The expression of stress-responsive genes depends upon the presence of cis-regulatory elements in their promoter regions , as has been shown to be the case for barley DHN genes . The four grapevine DHN promoters exhibited distinct differences in the composition and distribution of putative regulatory elements held within them. ABREs, which are one of the most common cis-elements in the DHN promoters, likely played a role in the induction of DHN1 by ABA, mediating its expression under drought conditions. Indeed, when taken together, all of the putative regulatory elements identified within both the DHN1 and DHN2 promoters could account for their up-regulation by a variety of stresses and their corresponding signal molecules (Figure 8). In contrast, relatively few regulatory elements were found in the DHN3 and DHN4 promoters, which corresponds with the fact that neither of these genes were found to be induced by any of the stresses or signaling molecules analyzed.

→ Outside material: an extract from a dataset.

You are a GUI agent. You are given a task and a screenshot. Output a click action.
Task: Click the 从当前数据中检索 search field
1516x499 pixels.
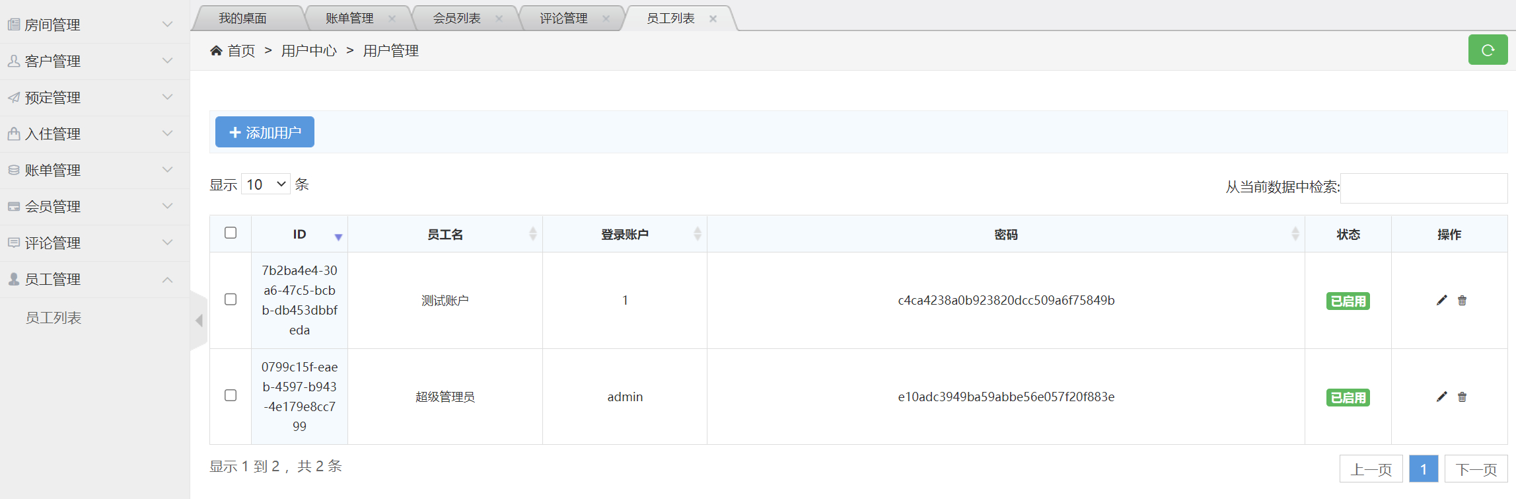(x=1424, y=188)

The quantity and location of regulatory elements could also have a profound effect on grapevine DHN expression. It has been found previously that a single copy of an ABRE is not sufficient for ABA-responsive induction of transcription . In this study, a higher number of ABRE elements were located in DHN1 and DHN2 promoters than in DHN3 and DHN4 promoters (Figure 8); correspondingly, the two former genes were responsive to induction by ABA, whereas DHN3 and DHN4 were not. Furthermore, the Skn-1 motif, which has been shown previously to confer a promoter with endosperm-specific expression , was found in all four grapevine DHN promoters. However, these motifs were located much nearer to the translational start codon in DHN1 and DHN4 promoters than in DHN2 and DHN3 promoters, which may provide an explanation for increased up-regulation of DHN1 and DHN4 during late embryogenesis (Figure 4 and Figure 5).